Jimmy’s world or Janet’s?
If I hadn’t been directed to read “Jimmy’s World” with skepticism, I probably wouldn’t have picked up on the story’s red flags, just as Janet Cooke’s editors didn’t.
The story doesn’t lack detail, and Cooke’s voice is compelling. The questions a skeptical editor would raise are obvious if you read the story looking for inconsistencies, but by just scanning the story and allowing yourself to be part of the picture being painted, it all just seems to be real.
The red flags I spotted while reading the story were:
1. Jimmy is very astute and articulate for being 8 years old
2. It seemed odd that the mother was OK with doing drugs in front of or with her son rather than doing them in a room with her boyfriend
3. The house is nicely furnished and Jimmy wears nice clothes, but strangers wander in and out of the house and bedrooms. They don’t steal?
4. The easiness with which the adults talked with Cooke seemed suspicious. Ron even shot up an 8-year-0ld in front of her?
5. The description of Jimmy — sandy hair, brown eyes and brown skin — doesn’t seem to fit the mother’s description of them as “black folks.”

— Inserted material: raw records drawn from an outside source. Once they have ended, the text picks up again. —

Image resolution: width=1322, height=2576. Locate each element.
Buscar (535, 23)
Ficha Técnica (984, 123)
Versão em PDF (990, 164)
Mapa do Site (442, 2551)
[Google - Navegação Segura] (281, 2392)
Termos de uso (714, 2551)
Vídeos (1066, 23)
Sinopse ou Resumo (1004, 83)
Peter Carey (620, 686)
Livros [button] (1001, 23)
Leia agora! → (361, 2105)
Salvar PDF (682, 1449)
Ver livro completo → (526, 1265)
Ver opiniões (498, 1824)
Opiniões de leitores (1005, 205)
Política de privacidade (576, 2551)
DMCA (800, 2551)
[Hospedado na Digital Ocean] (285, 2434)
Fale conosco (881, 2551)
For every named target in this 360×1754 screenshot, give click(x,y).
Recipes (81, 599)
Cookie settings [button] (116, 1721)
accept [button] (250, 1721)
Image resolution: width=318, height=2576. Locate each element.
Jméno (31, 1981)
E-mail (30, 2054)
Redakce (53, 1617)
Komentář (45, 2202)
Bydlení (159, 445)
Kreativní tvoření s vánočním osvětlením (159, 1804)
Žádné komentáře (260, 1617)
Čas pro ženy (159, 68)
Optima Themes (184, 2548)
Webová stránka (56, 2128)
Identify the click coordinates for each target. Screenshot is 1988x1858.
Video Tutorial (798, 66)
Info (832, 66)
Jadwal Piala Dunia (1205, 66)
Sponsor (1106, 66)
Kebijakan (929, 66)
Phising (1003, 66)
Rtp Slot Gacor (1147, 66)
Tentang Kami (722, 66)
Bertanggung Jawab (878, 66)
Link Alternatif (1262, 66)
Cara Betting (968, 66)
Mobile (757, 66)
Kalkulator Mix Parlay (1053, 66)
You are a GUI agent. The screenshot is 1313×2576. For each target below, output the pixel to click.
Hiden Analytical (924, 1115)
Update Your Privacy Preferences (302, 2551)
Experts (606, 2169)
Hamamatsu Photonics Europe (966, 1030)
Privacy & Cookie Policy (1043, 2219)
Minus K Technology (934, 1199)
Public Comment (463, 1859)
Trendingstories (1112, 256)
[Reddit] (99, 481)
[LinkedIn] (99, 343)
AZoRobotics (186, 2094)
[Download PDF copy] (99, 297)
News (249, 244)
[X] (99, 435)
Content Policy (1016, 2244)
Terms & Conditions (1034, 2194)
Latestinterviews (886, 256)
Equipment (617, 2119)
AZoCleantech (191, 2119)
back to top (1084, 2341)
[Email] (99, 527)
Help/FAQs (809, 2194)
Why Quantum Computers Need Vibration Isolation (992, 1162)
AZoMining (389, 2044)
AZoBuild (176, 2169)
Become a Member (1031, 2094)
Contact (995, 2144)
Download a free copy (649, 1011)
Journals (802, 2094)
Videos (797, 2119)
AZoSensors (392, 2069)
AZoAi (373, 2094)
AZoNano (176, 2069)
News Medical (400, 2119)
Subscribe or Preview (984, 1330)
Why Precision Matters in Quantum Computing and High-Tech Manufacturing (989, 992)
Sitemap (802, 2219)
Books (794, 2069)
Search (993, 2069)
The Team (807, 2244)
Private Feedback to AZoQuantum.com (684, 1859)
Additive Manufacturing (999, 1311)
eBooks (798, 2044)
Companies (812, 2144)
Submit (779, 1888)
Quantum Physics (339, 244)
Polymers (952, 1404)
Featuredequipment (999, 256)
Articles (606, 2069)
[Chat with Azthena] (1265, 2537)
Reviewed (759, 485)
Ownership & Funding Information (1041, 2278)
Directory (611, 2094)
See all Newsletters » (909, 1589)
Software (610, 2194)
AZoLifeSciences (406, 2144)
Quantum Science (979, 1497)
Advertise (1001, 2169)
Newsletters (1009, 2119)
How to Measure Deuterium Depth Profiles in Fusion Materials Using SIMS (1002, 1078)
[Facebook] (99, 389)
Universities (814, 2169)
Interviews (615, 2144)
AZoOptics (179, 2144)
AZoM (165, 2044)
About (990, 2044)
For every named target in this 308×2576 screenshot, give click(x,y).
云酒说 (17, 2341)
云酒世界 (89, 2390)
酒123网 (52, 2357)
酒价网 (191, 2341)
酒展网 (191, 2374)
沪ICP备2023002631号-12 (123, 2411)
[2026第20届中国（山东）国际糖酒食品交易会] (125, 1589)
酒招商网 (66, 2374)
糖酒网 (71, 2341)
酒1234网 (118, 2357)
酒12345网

Compared to the story, “Eagle Snatches Dog While Owner Watches,” the issues with “Jimmy’s World” are much harder to spot, but perhaps the human ability to fabricate such a detailed and compelling story is the precise reason that editors have to hone their abilities to edit skeptically and never trust a story’s credibility based off the author or its appeal.
Cooke apparently also lied about her credentials, and in a GQ article she said, “The conclusion I’ve come to is that lying, from a very early age, was the best survival mechanism available,” according to a Washington Post blog post.
It seems like common sense, but with fabricated stories still being published, it seems that there maybe isn’t enough importance on also skeptically reviewing the reporters themselves. Apparently the government can’t background check who it allows to investigate stories, but the organization hiring can. At the very least, looking into someone’s academic records can’t be that difficult. (Cooke lied about her college education.)
An issue related to complete fabrication that should also be brought up is anonymous sources.
There are many instances in which anyonymous sources have been the catalyst for exposing an issue that wouldn’t have otherwise become public, and there are prominent publications that use them correctly. But there are also instances of untrue information leaking from untrustworthy, unnamed sources.
“Jimmy’s World” and the anonymous sources issue above relating to the O.J. Simpson story emphasize the need for editors to skeptically edit, as well as always remain skeptical of the writer. Editors should always remember that fact checking is part of skeptical editing. Not only should the story pass a bull—- meter, its facts should be concrete and checked.
As a brief sidenote, an interesting tool that online writing has introduced to fact checking is the ability for readers to immediately comment on a story, and perhaps catch an untrue fact. Assuming the writer is aware of his or her readers commenting on errors, the writer can then also immediately fix the error, as opposed to waiting until the next day’s paper to appologize and make corrections.